Start your morning off right with this delicious, easy-to-make Dutch Baby loaded with fresh, sliced stone fruit.
What is a Dutch Baby?
A Dutch Baby, also known as a German pancake, is a deliciously light and airy pancake that climbs up the sides of the pan when cooked in the oven. To me, its very similar to a soufflé, and the best part is that you can add as many toppings as you’d like. This is one of my favorite things to make on the weekend. Its always a big hit with the family.
Dutch Baby Toppings
These German pancakes are incredibly versatile when it comes to toppings. I prefer whipped cream, powdered sugar and fruit, but you can also add toppings like honey or maple syrup.

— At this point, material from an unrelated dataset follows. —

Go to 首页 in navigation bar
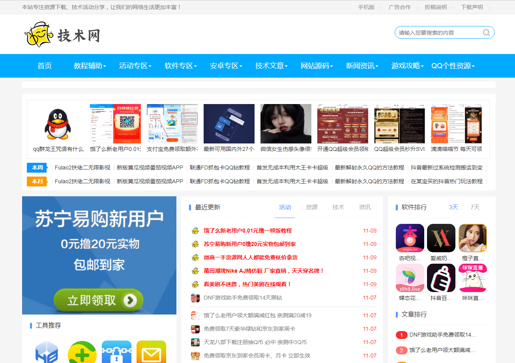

Since stone fruit is starting to roll through the door at Heinen’s, I knew it would be perfect to top off this Dutch Baby. Heinen’s always carries the best selection of fresh, seasonal produce, and let me just say, the peaches that they have right now are so sweet.
Here are my favorite toppings for a Dutch Baby:
- Yellow Peaches
- White Peaches
- Whipped Cream
- Powdered Sugar
How to Make a Dutch Baby
This recipe doesn’t even require a whisk and a bowl. All you do is add all of the batter ingredients to a blender and mix on high speed for 20-30 seconds. Once mixed, I like to set it to the side at room temperature while I preheat the cast-iron skillet in the oven at 425°F.
Once the oven is preheated, remove the pan, add butter and as soon as it melts, pour in the batter. From there, place the pan in the oven and let it cook for 20 minutes. Once it’s done, top it with as many delicious toppings as you can and eat it immediately.
I can’t say it enough, this recipe is awesome and so easy to make. Have fun cooking!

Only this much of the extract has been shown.